[Text and element pointing records]

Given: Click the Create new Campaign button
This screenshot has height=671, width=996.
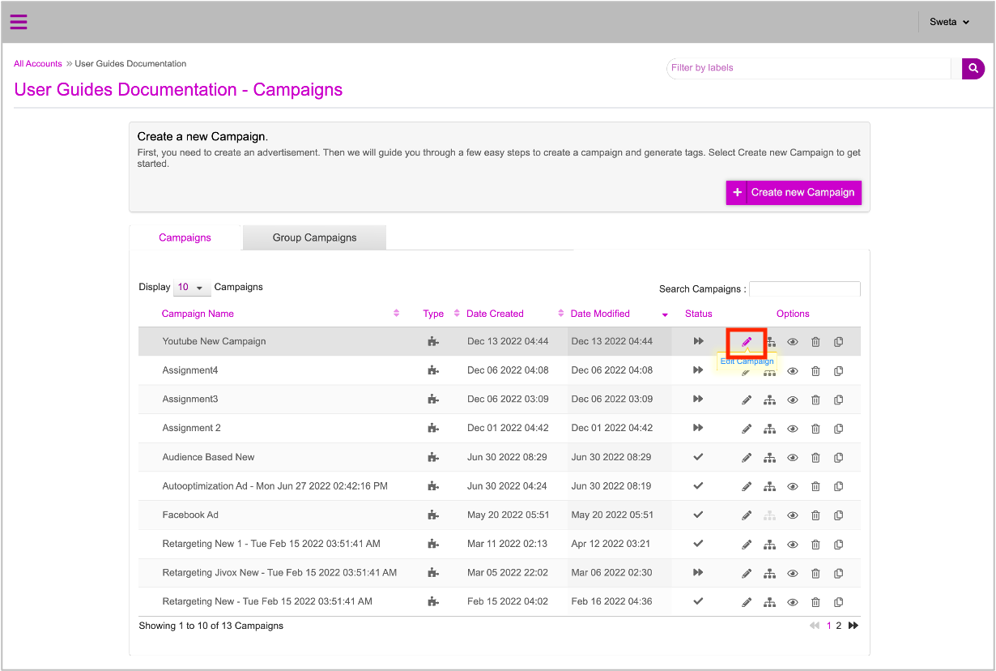Looking at the screenshot, I should click(x=794, y=193).
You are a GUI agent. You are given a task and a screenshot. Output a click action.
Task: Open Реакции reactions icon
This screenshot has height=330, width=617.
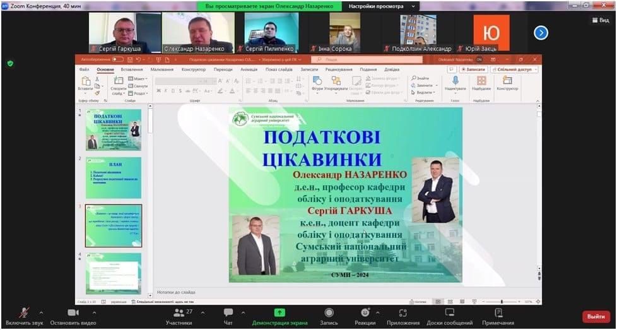[x=365, y=313]
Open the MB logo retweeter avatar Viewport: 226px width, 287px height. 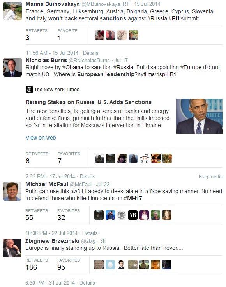[133, 215]
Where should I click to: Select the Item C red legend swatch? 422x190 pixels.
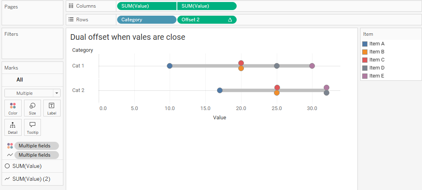tap(365, 60)
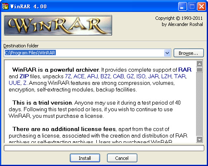This screenshot has height=166, width=208.
Task: Abort setup with the Cancel button
Action: [x=122, y=158]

▶ [The request]:
Update every row from the line containing "Where should I" down to the end of the rows above, swapping "legend swatch" for "legend marker" and keeping everything else the same. Omit the pictures from your answer.

▶ [Exercise result]:
Where should I click to: Select the Item C red legend marker? 422x190 pixels.
tap(365, 60)
This screenshot has height=166, width=208.
Task: Abort setup with the Cancel button
Action: [x=122, y=158]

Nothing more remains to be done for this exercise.